• _Source document_
BEGIN

# Question about JCK CarboNext fit & finish



## David MacNutt (Dec 28, 2018)

Hello all,

I just received my new 270mm CarboNext gyuto, which is the first Japanese knife in my small collection.

First impressions of the blade were very positive, but when I inspected the handle I noticed some pretty obvious issues with the shaping at the bottom.

Since is my first purchase from JCK and my experience with these knives, my question to you is... is this normal/acceptable for a $150 knife?

I've read some less than favorable things about the CN's F&F, but I don't know what qualifies as tolerable, especially since these particular defects are minor aesthetic details and don't affect the knife's function.

Here are some photos for reference:







I'd appreciate any comments/thoughts on this. Want to get off on the right foot with J-Knives and have realistic expectations for this and any future knives.


----------



## brianshaw (Dec 18, 2010)

While that wouldn’t thrill me, either... how’s the quality of the blade?

In terms of acceptability, that’s a rather personal decision. I might not be so upset about that if I knew there were fit/finish issues that were likely.


----------



## rick alan (Nov 15, 2012)

END

• _Available data_

BEGIN

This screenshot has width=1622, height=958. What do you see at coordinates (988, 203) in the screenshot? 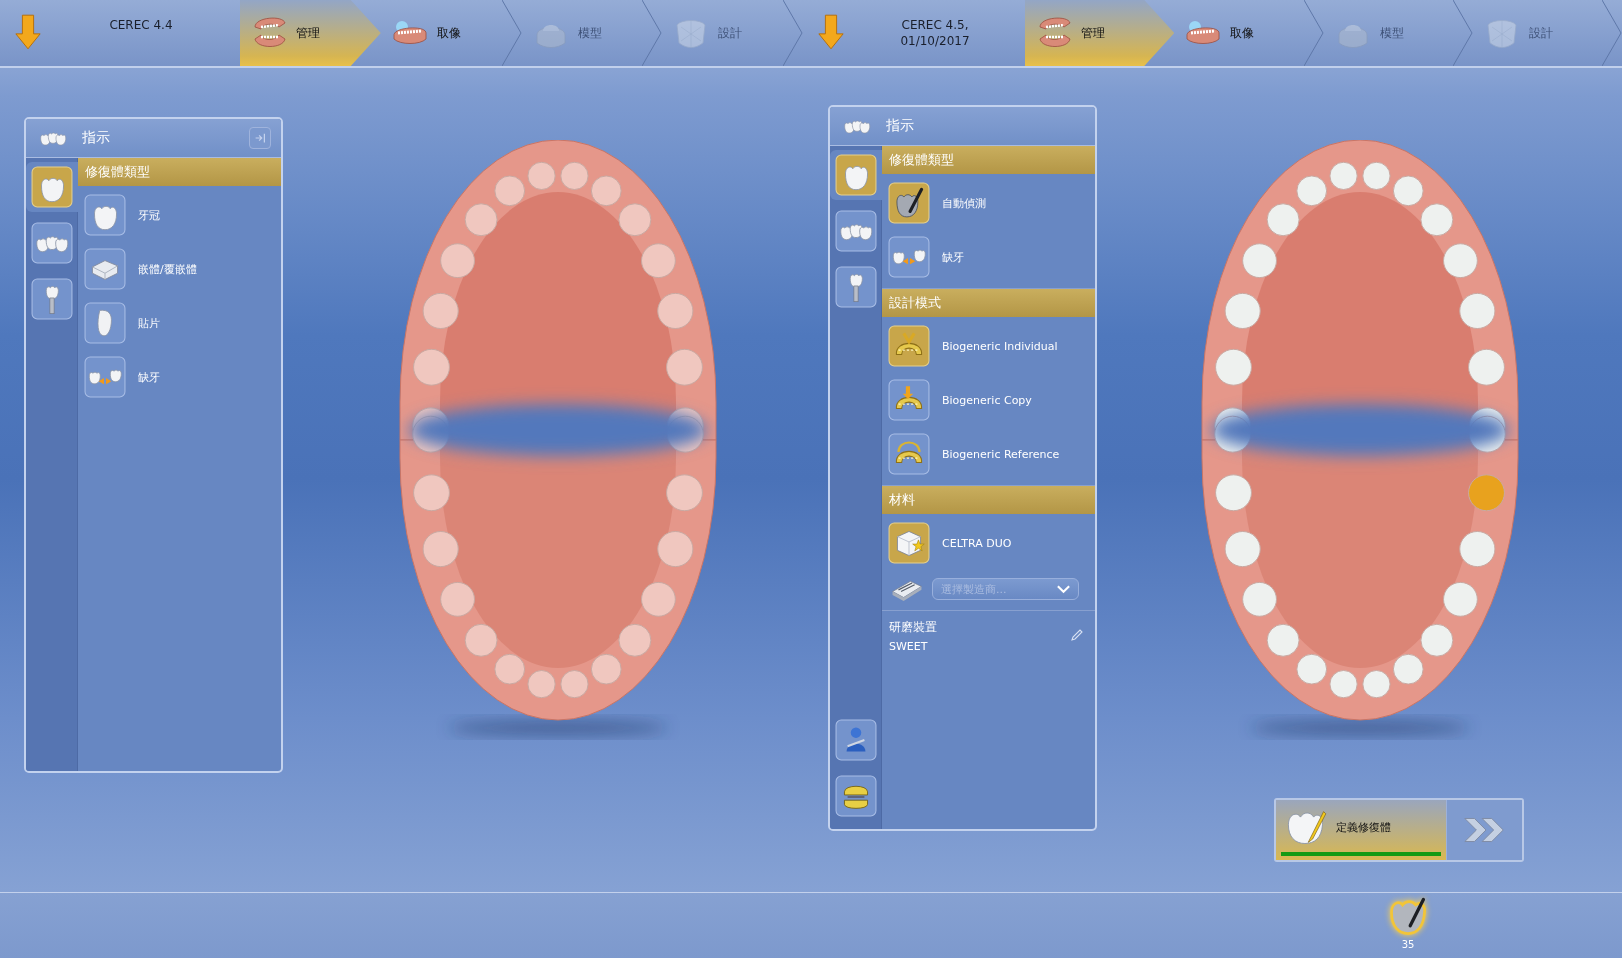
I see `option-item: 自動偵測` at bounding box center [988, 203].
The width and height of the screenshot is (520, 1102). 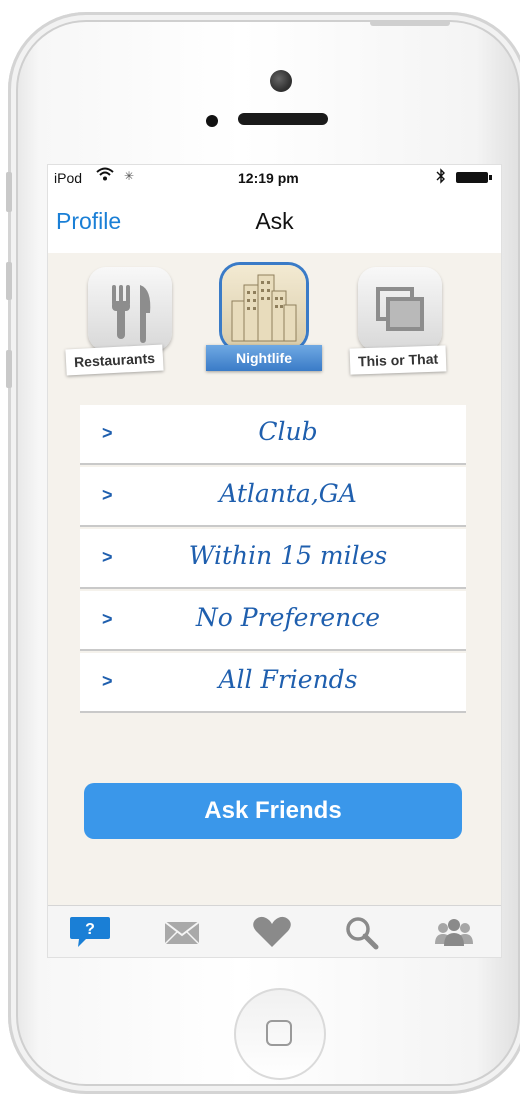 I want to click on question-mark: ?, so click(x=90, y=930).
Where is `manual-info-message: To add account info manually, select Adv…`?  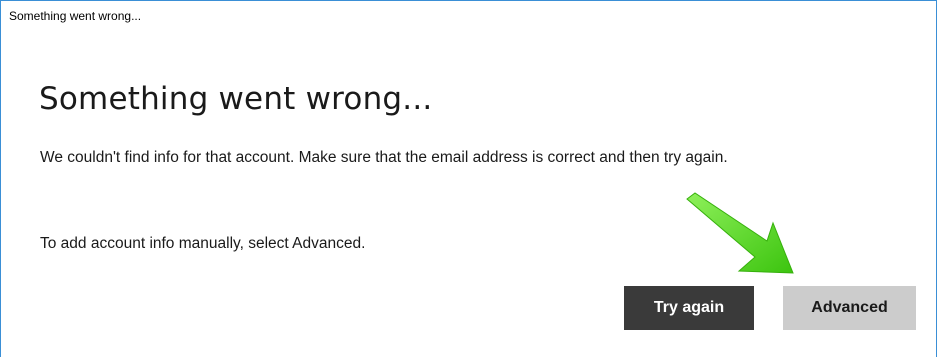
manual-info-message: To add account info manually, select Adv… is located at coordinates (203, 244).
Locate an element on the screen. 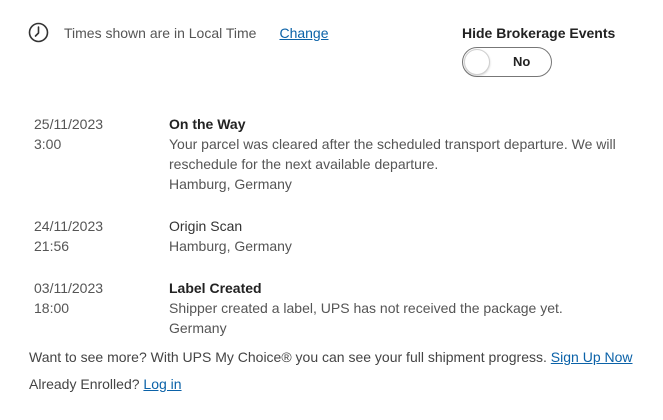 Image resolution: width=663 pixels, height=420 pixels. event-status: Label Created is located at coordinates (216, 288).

END
BEGIN

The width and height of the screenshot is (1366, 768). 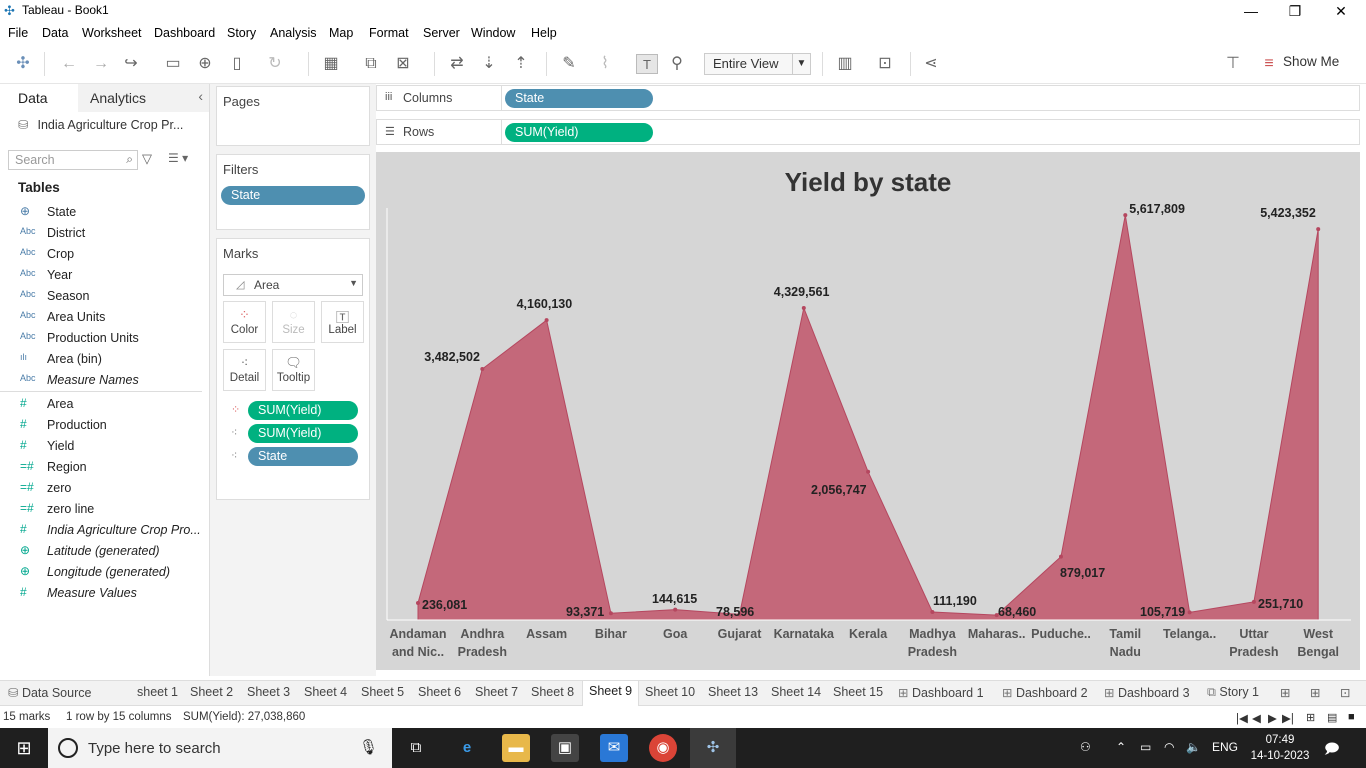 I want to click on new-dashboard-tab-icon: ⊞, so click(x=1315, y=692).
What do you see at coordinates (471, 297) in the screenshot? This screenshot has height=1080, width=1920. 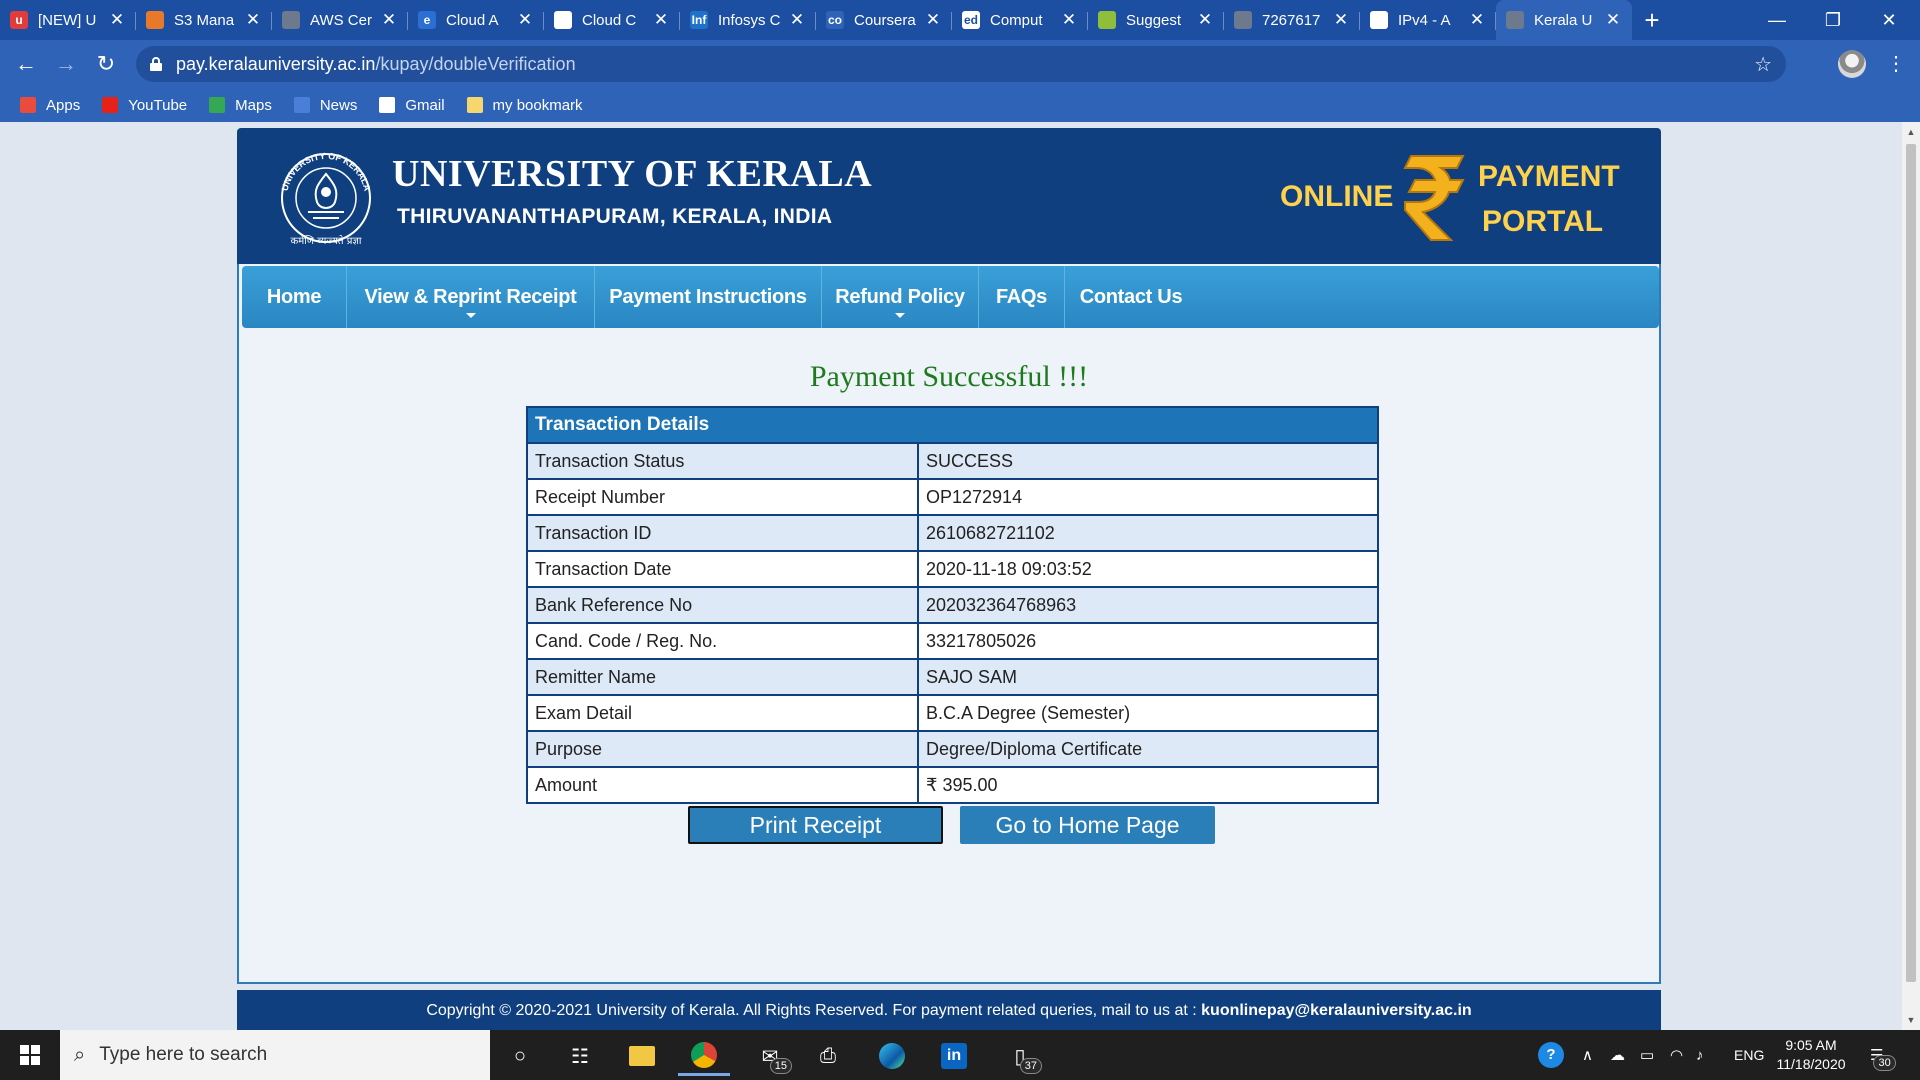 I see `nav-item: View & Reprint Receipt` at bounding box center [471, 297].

END

Answer these from the forum thread about the CarboNext gyuto:
1. What is the length of the new gyuto?
2. Which part of the knife shows the shaping issues, and where on it?
3. What kind of decision does brianshaw call acceptability?

1. 270mm.
2. The handle, at the bottom.
3. A rather personal decision.